(Directive a): Reproduce the passage of the film synopsis starting with "Second Fiddle to" and going on through "by Marathon Pictures.", renaming "Marathon Pictures" as "Marathon Films".

(Document excerpt):
[BEGIN]
Second Fiddle to a Steel Guitar is a 1965 American comedy film directed by Victor Duncan, and is notable for the reunion of Bowery Boys' actors Leo Gorcey and Huntz Hall, who had last appeared in a film together nine years earlier—in Crashing Las Vegas.  The film was released on September 15, 1965, by Marathon Pictures.

Plot
Jubal A. Bristol loves country music, but his wife thinks it is beneath her to listen to it.  Mrs. Bristol is planning an opera event, but the company that was supposed to play are stranded in New York City.  Jubal gathers a large group of country artists to come and play the opera in their place and saves the day.
[END]
Data listing:
[BEGIN]
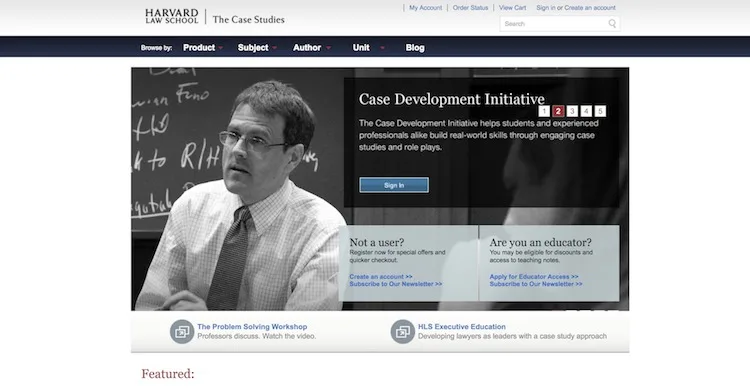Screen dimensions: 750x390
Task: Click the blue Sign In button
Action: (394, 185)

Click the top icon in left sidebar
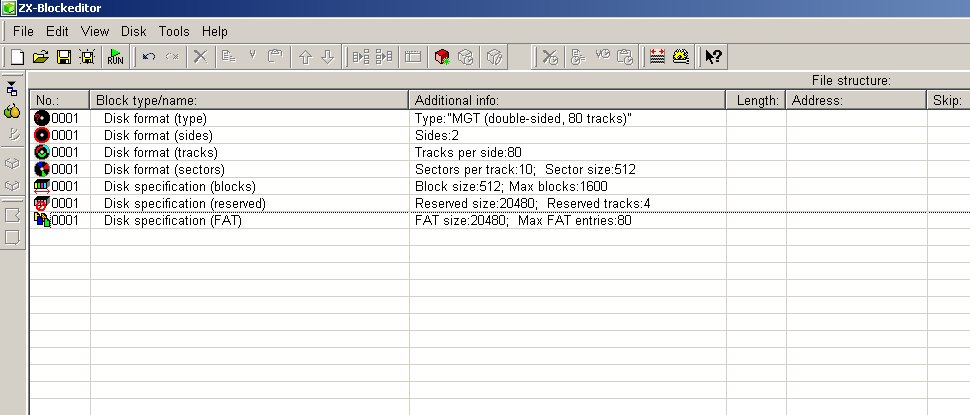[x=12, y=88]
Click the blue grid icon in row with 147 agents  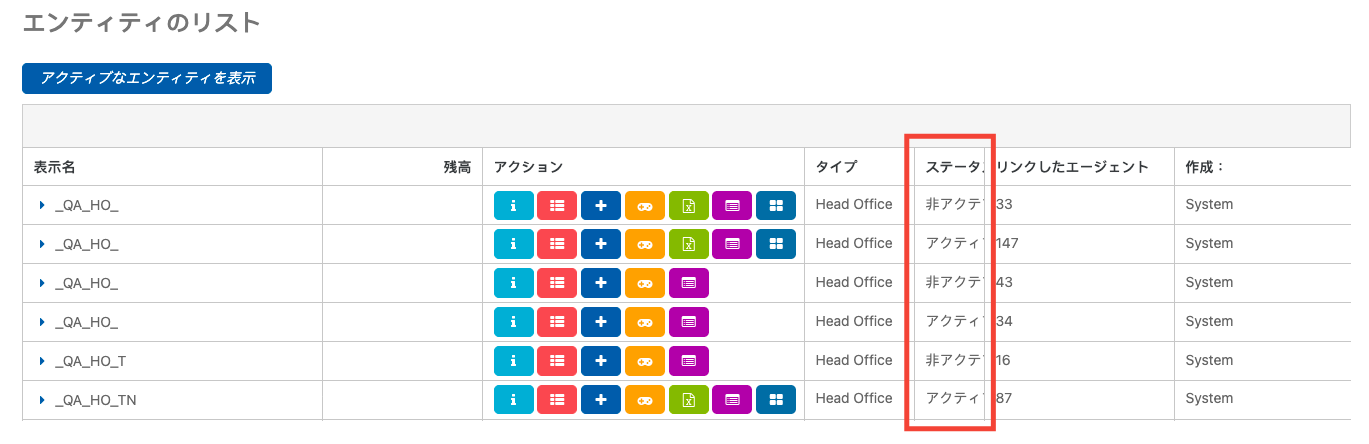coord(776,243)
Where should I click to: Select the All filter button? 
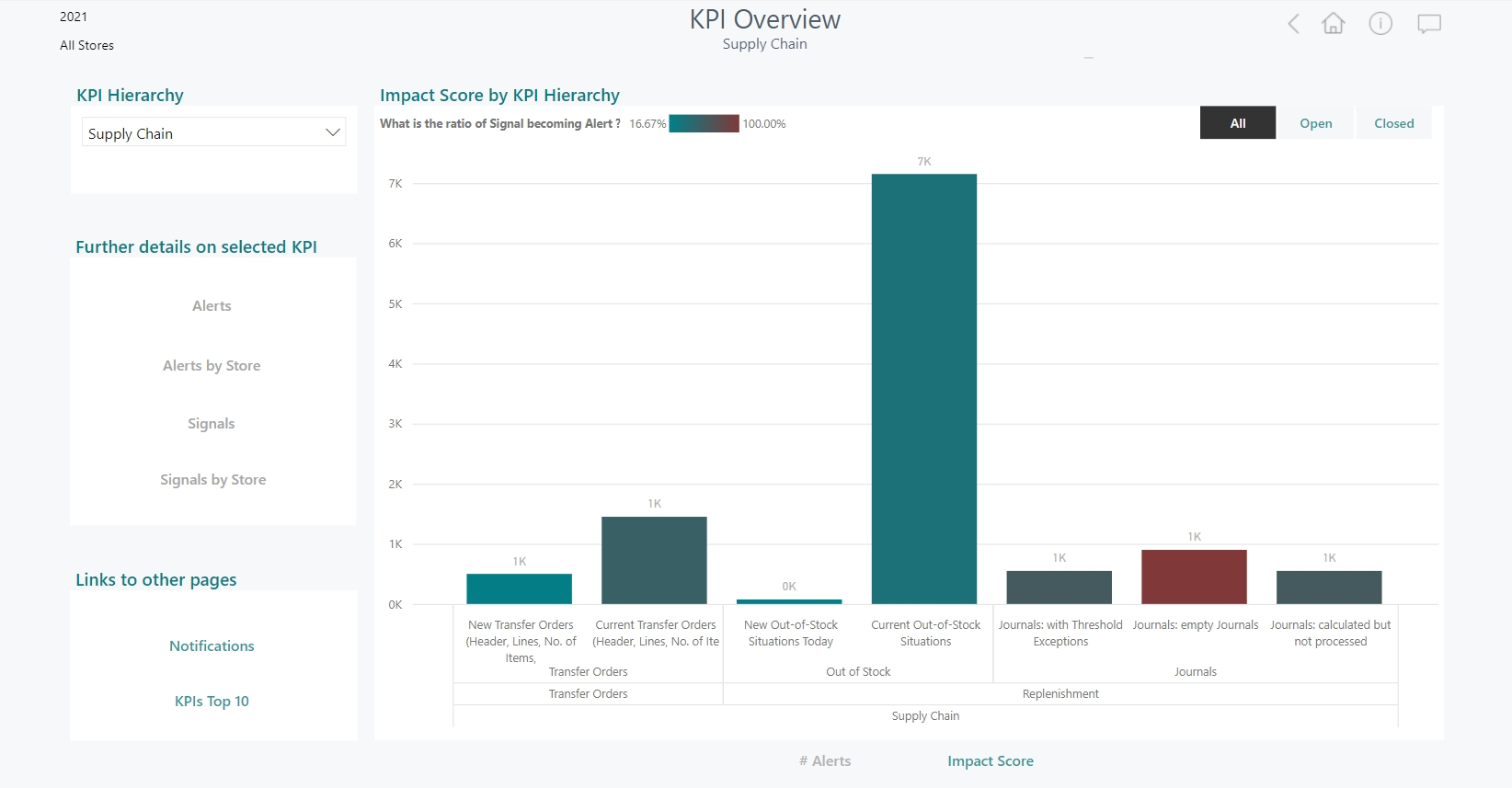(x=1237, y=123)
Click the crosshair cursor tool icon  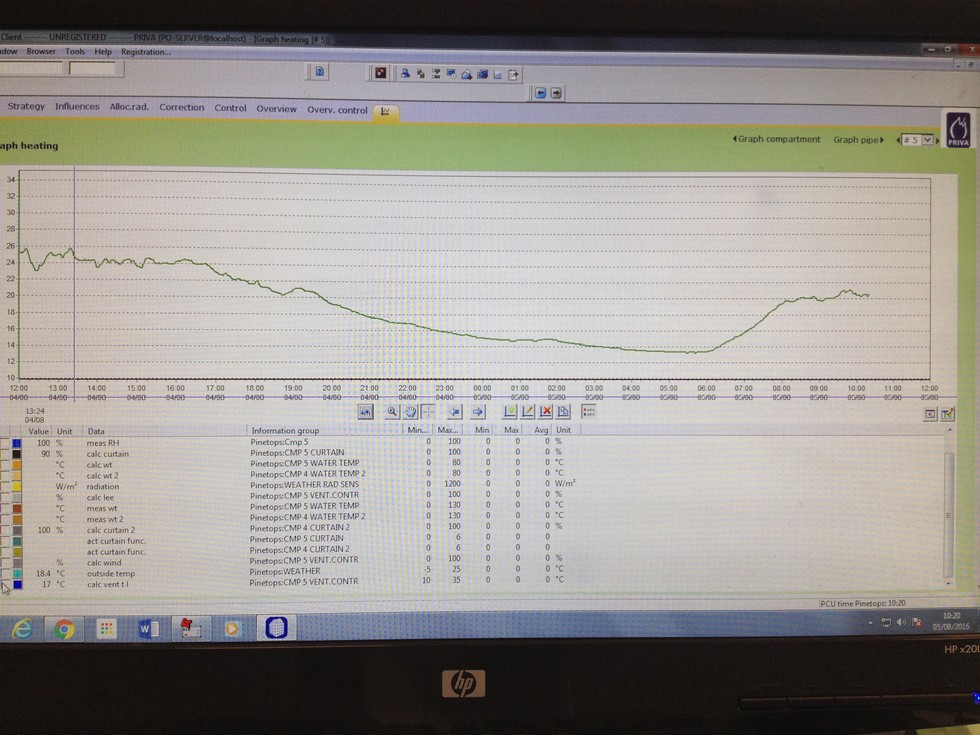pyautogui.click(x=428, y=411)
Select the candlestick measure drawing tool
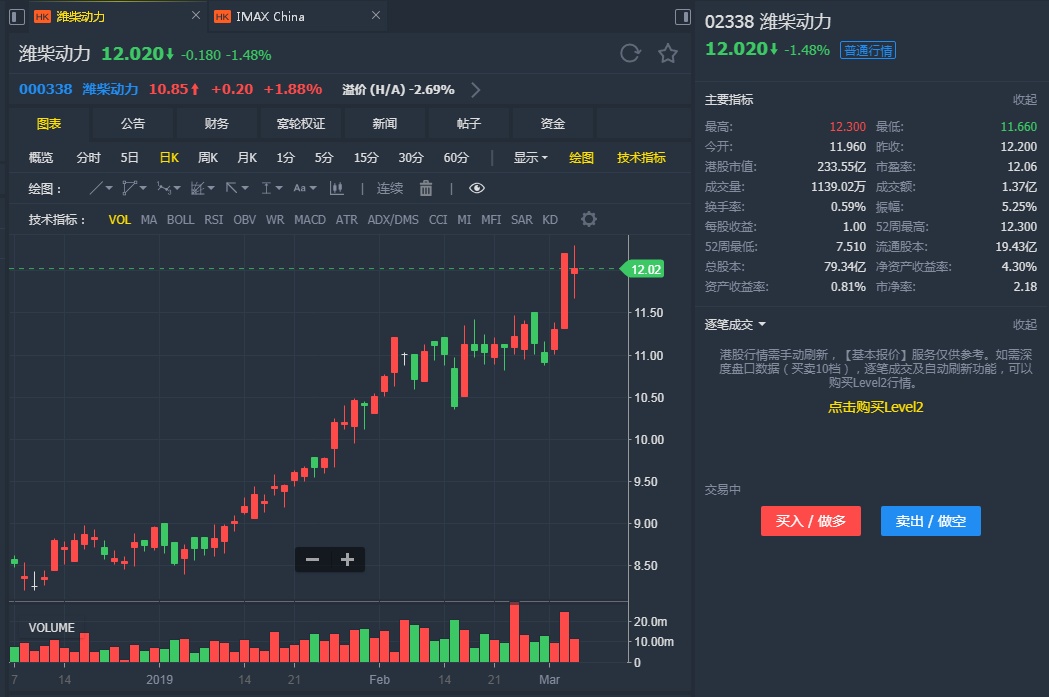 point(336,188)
[END]
(Directive b): List each line of the records that contains the word "button", copying it in full.

(Full solution a):
Second Fiddle to a Steel Guitar is a 1965 American comedy film directed by Victor Duncan, and is notable for the reunion of Bowery Boys' actors Leo Gorcey and Huntz Hall, who had last appeared in a film together nine years earlier—in Crashing Las Vegas.  The film was released on September 15, 1965, by Marathon Films.

(Full solution b):
Task: Click the blue Sign In button
Where should I click to: Select the All filter button? 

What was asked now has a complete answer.